■ **Exercise**
The lines from the start of the data through the line with "Screen dimensions: 1497x812" are to be returned verbatim; all later lines are to be omitted.
--
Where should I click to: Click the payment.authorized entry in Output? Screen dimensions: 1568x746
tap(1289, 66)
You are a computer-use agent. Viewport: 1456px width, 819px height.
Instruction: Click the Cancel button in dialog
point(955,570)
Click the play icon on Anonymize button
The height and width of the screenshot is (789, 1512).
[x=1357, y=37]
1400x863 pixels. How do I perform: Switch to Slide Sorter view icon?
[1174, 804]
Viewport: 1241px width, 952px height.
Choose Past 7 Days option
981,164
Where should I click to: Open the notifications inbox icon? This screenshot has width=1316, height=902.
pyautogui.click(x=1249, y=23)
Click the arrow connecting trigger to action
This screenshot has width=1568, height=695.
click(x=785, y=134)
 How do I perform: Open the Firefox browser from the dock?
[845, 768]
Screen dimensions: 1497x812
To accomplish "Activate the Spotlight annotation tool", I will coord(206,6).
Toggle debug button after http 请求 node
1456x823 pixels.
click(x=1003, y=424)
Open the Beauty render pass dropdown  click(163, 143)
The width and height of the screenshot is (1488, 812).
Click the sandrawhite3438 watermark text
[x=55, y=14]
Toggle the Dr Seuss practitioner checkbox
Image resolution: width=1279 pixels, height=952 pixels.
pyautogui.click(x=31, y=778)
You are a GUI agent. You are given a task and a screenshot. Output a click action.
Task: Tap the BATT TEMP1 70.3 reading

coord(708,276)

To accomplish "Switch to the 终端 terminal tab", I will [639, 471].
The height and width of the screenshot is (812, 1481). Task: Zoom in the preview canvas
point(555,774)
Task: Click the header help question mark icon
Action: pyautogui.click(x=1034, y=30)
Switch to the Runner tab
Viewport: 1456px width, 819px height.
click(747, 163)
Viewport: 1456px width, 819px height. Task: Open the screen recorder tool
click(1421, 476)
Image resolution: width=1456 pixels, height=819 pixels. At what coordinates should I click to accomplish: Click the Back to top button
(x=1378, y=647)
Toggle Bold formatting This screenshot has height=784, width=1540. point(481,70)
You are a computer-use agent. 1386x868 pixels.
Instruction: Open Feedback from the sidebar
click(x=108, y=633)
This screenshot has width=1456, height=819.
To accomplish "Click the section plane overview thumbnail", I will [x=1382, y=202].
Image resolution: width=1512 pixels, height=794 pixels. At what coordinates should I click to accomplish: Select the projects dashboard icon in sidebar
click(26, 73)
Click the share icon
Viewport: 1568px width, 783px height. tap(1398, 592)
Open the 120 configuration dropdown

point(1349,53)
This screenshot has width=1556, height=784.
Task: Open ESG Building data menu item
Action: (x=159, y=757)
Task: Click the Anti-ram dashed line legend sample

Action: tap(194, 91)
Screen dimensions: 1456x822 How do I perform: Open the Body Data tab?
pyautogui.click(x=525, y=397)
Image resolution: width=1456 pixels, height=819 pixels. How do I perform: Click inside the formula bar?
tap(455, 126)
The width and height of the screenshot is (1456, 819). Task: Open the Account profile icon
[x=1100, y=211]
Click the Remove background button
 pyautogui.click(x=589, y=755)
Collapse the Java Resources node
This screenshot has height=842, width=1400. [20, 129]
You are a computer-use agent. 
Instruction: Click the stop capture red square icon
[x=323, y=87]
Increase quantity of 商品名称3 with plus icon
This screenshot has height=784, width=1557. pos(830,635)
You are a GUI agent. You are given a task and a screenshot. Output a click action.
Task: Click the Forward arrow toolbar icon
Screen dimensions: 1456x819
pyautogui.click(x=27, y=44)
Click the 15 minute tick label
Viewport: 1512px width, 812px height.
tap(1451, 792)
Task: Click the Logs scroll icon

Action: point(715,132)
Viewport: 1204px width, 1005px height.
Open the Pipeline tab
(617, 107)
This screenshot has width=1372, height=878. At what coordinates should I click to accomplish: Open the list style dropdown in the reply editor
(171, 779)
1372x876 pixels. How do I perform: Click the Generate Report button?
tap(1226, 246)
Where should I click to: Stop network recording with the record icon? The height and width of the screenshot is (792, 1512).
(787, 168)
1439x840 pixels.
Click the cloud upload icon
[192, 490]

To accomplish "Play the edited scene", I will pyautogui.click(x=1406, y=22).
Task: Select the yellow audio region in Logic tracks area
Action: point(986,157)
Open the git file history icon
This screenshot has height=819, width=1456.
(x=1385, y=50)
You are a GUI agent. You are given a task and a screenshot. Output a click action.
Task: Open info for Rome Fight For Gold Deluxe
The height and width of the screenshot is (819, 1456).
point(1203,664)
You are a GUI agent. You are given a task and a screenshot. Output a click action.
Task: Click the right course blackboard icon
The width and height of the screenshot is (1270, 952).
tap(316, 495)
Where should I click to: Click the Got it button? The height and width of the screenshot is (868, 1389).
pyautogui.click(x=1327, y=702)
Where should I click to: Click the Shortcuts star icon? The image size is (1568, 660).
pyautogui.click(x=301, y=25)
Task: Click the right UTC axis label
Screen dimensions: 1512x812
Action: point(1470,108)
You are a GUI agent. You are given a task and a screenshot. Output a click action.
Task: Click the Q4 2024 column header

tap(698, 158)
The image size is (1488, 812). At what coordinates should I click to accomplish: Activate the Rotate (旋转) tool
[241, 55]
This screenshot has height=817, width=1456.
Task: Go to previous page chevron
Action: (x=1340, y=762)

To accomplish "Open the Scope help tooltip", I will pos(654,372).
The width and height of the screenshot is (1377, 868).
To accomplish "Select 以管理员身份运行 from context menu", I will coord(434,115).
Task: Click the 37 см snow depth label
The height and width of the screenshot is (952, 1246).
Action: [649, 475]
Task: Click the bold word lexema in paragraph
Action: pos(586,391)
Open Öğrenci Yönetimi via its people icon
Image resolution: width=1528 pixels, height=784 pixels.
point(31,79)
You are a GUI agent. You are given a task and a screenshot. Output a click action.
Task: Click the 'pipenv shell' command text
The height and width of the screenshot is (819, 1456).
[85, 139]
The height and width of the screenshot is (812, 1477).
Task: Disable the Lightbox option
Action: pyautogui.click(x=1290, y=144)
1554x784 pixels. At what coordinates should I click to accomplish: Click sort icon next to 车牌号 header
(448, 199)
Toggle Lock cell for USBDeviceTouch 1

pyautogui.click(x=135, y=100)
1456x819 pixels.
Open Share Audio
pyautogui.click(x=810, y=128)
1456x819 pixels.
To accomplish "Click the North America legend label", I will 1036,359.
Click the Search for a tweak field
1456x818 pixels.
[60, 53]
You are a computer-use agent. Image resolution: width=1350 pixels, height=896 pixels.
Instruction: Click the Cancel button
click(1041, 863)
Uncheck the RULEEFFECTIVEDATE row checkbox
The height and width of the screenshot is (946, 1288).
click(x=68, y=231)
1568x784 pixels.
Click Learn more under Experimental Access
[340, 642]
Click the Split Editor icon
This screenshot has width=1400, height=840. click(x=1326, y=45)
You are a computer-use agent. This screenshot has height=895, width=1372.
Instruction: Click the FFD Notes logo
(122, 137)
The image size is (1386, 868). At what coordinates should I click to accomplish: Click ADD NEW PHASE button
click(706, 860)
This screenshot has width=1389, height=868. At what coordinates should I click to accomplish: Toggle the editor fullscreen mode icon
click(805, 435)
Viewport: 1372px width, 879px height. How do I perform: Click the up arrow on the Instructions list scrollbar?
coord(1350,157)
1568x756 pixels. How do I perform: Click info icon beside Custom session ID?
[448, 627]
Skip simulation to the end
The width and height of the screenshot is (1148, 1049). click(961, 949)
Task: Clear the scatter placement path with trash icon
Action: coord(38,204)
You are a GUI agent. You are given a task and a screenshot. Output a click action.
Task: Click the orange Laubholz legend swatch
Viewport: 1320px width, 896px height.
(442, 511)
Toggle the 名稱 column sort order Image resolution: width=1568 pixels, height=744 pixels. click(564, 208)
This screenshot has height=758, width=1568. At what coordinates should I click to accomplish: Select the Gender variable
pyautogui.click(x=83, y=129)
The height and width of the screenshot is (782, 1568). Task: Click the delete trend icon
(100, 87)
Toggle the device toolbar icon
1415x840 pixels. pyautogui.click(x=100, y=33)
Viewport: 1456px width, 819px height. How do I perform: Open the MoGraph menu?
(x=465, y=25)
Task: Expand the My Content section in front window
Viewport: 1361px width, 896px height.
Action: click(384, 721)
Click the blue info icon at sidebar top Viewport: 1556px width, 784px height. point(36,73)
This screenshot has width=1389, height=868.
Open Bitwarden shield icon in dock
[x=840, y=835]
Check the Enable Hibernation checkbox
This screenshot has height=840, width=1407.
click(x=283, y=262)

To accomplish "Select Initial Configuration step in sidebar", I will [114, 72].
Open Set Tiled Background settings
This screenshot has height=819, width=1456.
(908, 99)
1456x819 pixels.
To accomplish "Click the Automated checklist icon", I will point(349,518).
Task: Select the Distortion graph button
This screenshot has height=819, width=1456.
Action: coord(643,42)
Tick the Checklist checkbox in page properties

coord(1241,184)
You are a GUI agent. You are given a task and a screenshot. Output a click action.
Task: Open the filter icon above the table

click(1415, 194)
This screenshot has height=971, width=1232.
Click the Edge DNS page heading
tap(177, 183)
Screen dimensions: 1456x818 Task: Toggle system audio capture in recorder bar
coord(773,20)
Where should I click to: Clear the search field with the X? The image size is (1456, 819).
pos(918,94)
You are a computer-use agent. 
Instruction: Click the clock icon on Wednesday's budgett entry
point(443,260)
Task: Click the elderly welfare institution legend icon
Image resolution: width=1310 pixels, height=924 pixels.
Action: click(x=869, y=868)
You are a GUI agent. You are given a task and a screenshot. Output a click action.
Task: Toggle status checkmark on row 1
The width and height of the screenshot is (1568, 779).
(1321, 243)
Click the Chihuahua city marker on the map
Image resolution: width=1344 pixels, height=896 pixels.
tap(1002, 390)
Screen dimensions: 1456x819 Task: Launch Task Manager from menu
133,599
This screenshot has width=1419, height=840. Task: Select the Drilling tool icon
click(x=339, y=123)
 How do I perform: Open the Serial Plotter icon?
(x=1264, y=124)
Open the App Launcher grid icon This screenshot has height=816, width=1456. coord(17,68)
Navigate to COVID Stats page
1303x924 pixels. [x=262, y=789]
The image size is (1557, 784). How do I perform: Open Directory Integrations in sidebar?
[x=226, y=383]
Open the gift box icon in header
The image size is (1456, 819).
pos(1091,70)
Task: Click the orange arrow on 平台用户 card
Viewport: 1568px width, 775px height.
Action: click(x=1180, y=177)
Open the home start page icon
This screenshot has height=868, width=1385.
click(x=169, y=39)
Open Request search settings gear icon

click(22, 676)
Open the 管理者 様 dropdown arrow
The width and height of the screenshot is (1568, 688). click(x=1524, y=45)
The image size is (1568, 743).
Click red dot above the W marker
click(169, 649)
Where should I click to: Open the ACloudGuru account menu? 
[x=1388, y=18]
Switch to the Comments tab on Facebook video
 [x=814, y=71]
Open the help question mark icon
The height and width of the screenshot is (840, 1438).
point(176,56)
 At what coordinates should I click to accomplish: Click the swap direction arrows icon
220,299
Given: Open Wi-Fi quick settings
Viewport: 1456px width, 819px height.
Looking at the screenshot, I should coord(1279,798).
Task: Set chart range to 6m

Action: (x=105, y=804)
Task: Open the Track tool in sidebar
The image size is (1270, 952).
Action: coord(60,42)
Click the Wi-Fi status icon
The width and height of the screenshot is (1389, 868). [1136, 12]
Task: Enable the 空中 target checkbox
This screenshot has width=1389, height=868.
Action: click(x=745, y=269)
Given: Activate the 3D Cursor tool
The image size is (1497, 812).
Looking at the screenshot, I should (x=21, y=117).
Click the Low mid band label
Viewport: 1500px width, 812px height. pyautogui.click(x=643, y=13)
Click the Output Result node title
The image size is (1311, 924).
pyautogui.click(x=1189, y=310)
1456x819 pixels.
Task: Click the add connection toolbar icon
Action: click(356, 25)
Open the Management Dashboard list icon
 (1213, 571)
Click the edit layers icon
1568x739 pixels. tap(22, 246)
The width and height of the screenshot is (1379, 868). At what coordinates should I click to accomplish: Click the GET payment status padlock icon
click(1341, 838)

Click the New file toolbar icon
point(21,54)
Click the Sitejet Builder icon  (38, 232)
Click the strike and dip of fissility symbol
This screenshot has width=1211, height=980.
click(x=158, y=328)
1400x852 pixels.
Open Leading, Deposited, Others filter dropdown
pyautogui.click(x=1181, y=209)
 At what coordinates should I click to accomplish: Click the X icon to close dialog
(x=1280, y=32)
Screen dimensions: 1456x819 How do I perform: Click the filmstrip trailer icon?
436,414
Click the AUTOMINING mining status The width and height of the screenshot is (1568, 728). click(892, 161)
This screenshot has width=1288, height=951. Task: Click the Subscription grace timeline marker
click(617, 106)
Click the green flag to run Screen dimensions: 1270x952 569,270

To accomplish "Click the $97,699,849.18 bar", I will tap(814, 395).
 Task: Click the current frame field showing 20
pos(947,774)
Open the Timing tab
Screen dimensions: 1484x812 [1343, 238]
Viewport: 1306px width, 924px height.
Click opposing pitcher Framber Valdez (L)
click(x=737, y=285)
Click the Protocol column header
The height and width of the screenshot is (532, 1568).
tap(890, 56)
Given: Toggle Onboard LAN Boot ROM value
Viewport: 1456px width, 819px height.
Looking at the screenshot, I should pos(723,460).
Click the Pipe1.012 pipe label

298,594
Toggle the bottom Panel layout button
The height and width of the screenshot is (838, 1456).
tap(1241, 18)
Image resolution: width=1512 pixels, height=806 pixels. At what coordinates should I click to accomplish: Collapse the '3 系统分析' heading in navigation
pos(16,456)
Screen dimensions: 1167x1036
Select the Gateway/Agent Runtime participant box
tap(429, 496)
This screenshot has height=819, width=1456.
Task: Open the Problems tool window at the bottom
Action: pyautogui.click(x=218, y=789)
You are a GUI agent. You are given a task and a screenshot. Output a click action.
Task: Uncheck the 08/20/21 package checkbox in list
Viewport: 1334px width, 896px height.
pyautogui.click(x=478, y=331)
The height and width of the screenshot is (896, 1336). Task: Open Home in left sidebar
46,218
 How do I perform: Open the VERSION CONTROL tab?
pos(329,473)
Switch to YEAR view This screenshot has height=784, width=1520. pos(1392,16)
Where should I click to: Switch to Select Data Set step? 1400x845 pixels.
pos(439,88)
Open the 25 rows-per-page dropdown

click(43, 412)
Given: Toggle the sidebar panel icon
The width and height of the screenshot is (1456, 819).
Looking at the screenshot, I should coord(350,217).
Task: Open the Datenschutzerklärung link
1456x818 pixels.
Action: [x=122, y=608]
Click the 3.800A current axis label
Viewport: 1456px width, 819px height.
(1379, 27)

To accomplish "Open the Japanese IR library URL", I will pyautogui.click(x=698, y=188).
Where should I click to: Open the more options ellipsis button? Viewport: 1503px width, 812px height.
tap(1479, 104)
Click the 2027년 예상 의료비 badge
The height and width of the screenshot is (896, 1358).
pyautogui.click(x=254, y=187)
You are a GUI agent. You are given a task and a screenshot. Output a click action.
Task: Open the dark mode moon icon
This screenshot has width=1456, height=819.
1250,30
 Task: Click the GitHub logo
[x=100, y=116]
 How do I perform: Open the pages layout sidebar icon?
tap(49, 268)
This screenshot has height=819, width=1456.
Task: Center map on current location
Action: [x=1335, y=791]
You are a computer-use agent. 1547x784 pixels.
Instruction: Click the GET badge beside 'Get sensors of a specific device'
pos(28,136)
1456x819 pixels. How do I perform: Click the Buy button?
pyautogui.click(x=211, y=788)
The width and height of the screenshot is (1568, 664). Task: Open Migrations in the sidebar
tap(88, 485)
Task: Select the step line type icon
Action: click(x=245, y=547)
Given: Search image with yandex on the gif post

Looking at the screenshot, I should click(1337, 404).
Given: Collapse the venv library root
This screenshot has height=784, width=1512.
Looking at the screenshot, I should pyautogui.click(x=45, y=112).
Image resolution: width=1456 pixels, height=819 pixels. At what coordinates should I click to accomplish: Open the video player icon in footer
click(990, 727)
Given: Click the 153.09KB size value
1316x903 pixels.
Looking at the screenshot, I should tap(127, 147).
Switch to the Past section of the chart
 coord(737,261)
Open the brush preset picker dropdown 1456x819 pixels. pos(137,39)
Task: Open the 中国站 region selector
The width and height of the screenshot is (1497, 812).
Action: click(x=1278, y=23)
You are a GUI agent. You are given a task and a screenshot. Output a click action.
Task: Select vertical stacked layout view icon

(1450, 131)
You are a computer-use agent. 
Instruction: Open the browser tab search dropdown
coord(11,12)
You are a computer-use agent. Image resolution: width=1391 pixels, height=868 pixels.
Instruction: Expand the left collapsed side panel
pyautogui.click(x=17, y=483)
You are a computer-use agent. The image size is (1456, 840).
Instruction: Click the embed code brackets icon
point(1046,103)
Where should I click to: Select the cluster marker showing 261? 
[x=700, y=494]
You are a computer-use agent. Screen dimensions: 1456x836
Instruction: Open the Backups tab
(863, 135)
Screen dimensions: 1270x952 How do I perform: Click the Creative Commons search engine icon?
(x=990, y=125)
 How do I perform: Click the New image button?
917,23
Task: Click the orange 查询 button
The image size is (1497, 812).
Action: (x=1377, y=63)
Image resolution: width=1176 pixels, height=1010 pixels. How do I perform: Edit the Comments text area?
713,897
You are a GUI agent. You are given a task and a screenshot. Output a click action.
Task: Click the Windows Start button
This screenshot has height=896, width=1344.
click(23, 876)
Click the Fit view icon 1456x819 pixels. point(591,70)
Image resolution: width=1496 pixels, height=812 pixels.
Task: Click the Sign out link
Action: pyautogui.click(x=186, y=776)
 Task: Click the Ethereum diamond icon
--
■ **Answer section**
Where should I click to: Click the payment.authorized entry in Output? Screen dimensions: 1568x746
tap(1289, 66)
You are a computer-use agent. Viewport: 1456px width, 819px height.
Instruction: Click the Cancel button in dialog
point(955,570)
Click the play icon on Anonymize button
The height and width of the screenshot is (789, 1512).
[x=1357, y=37]
1400x863 pixels. How do I perform: Switch to Slide Sorter view icon?
[1174, 804]
Viewport: 1241px width, 952px height.
Choose Past 7 Days option
981,164
Where should I click to: Open the notifications inbox icon? This screenshot has width=1316, height=902.
pyautogui.click(x=1249, y=23)
Click the arrow connecting trigger to action
This screenshot has width=1568, height=695.
click(x=785, y=134)
 How do I perform: Open the Firefox browser from the dock?
[845, 768]
Screen dimensions: 1497x812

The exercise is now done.